Task material.
_ _ _ _ _ _ _

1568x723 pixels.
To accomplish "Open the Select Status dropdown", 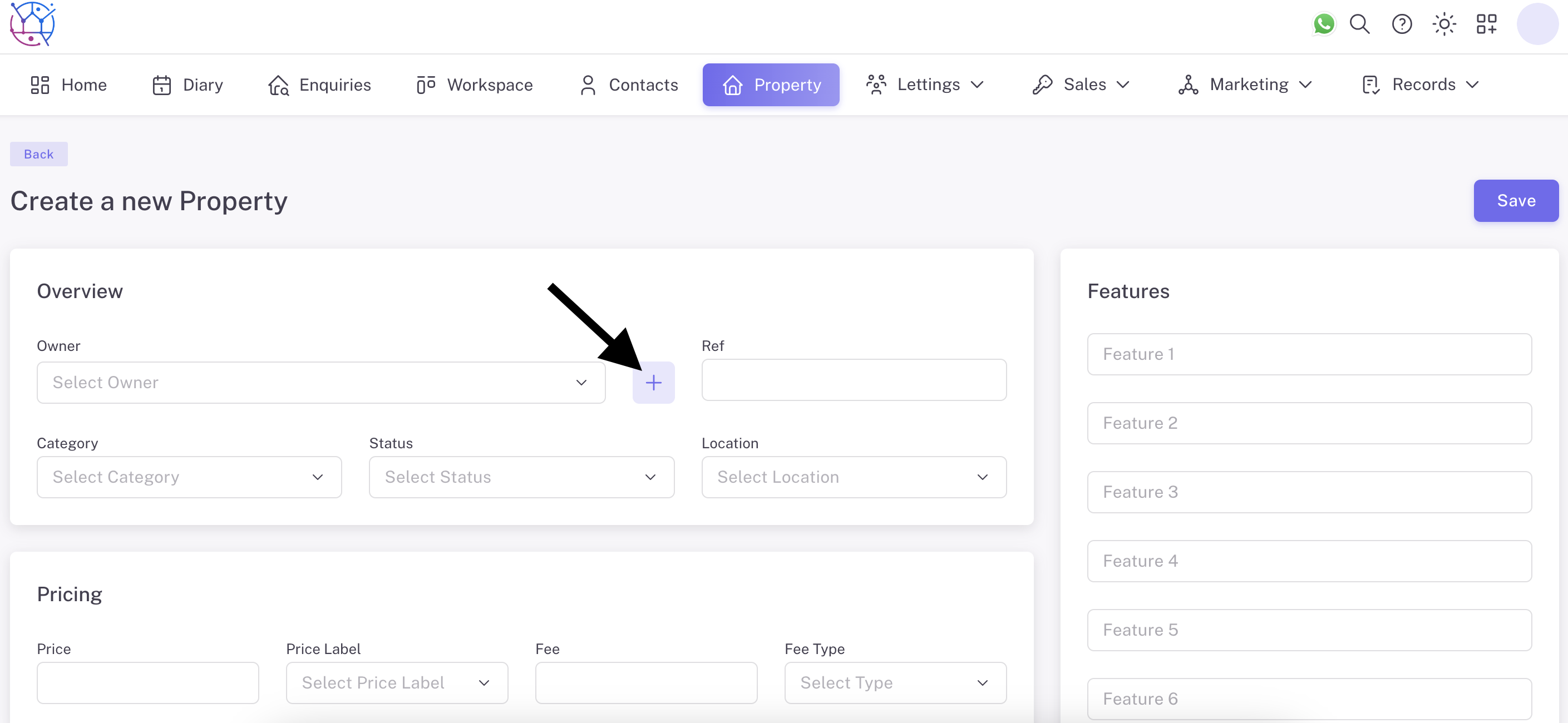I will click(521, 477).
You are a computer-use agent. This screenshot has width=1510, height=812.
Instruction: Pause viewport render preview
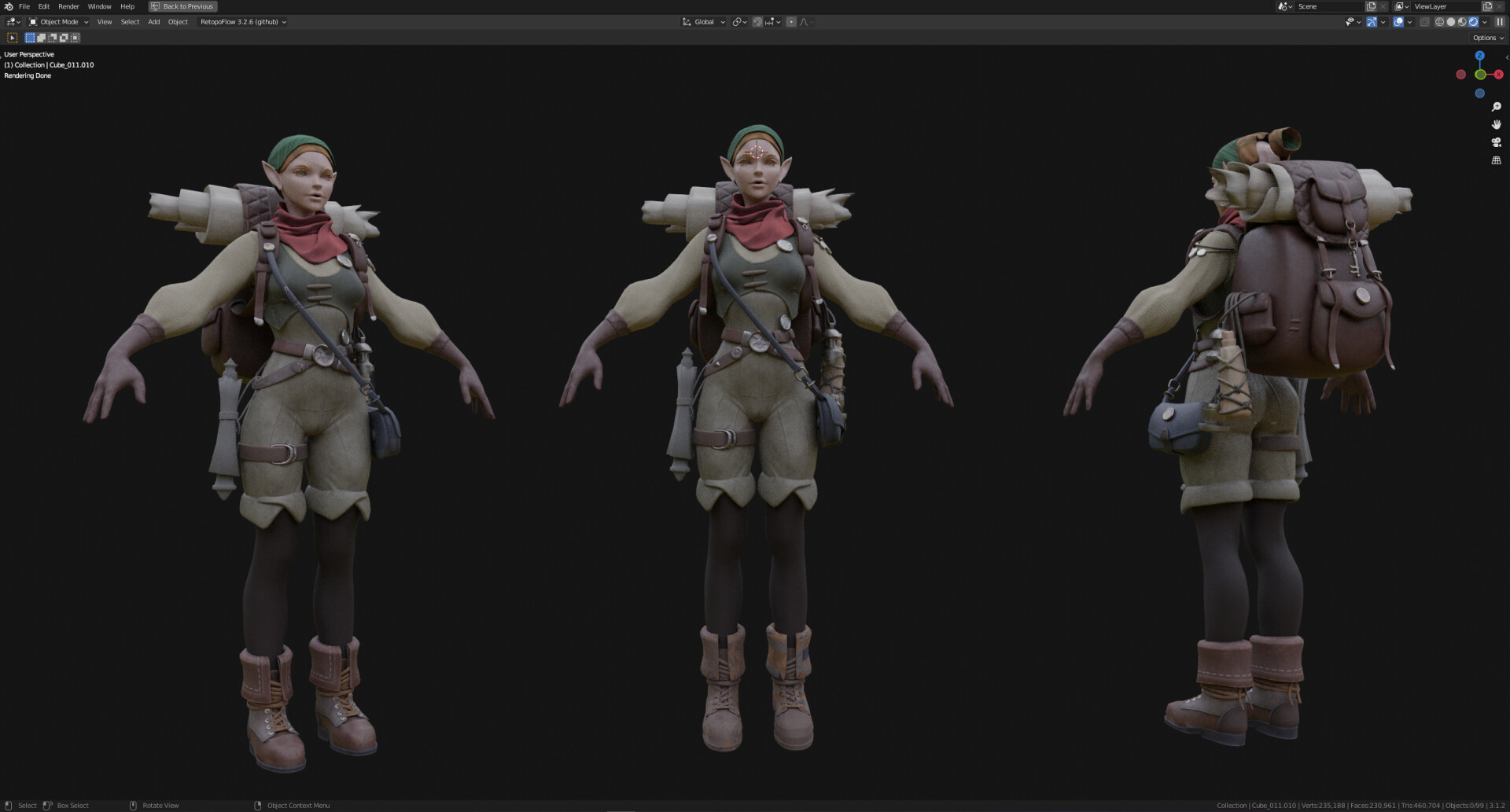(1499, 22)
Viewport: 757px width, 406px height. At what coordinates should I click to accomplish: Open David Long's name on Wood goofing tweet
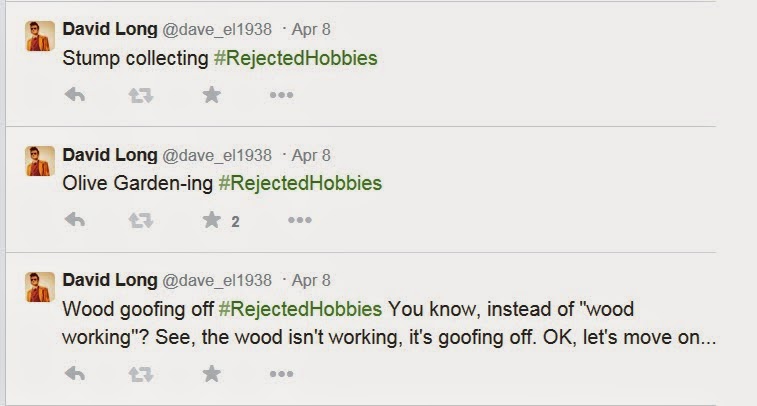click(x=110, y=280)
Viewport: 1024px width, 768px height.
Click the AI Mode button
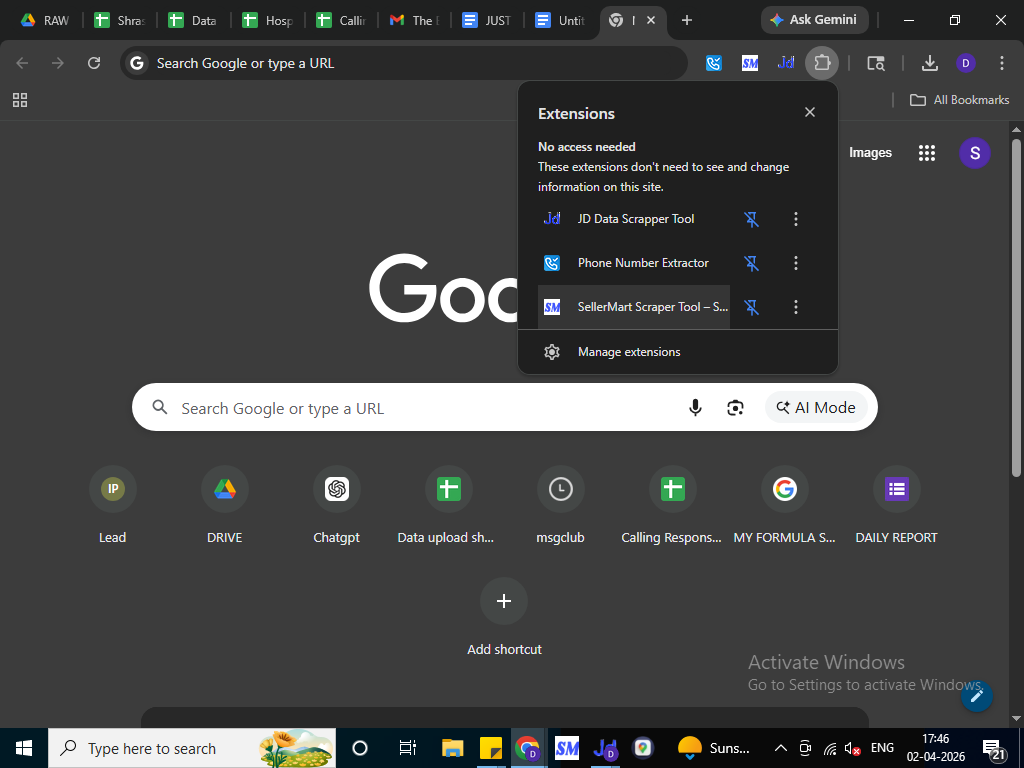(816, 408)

_ _ _ _ _ _ _

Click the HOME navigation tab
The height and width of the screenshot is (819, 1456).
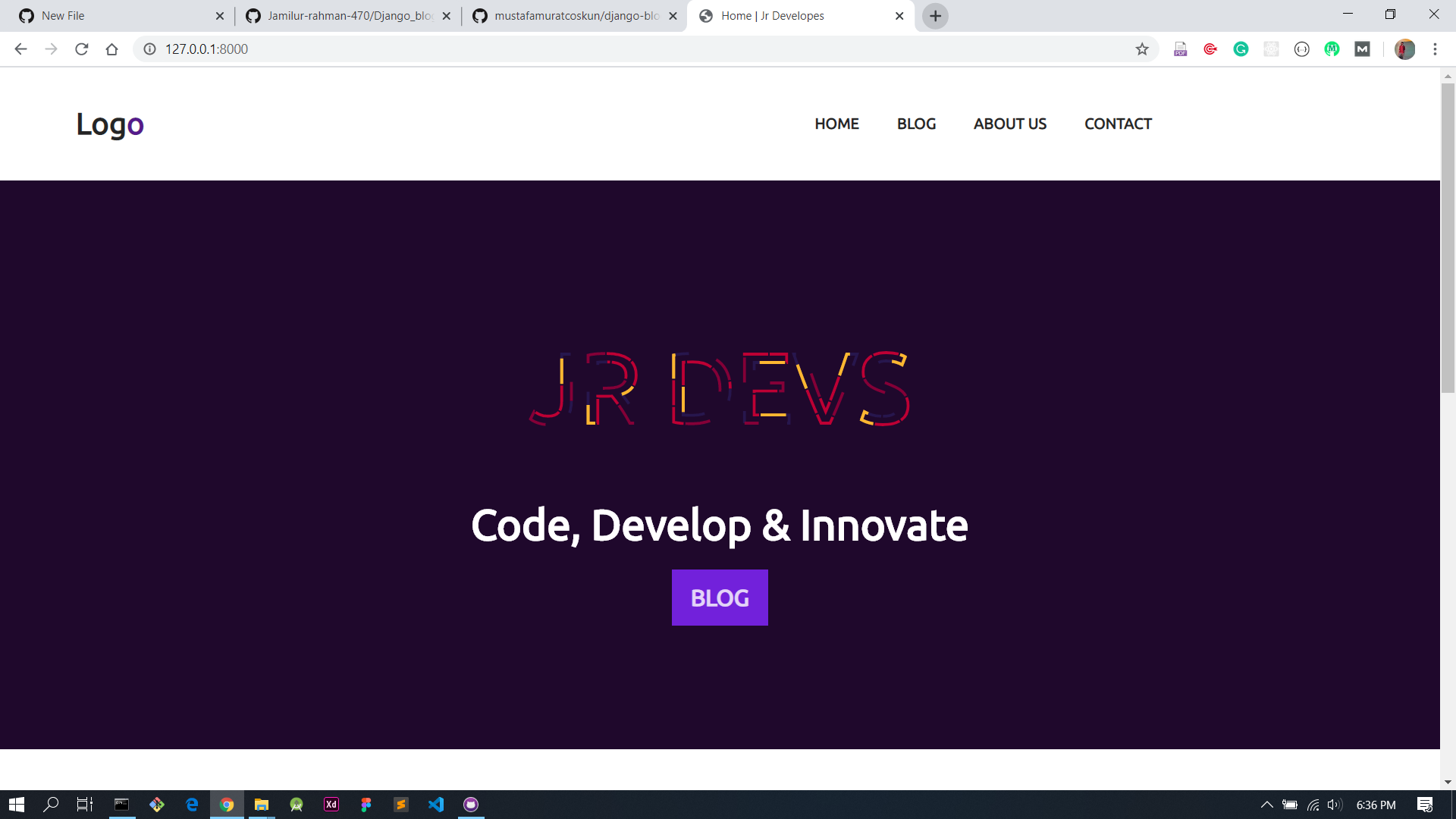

_ _ _ _ _ _ _

Set exercise. Gather each line of the records that contains the string "screenshot" and copy those lines out. Case counts.

Correct response.
You are a computer-use agent. This screenshot has width=1510, height=812.
The height and width of the screenshot is (819, 1456).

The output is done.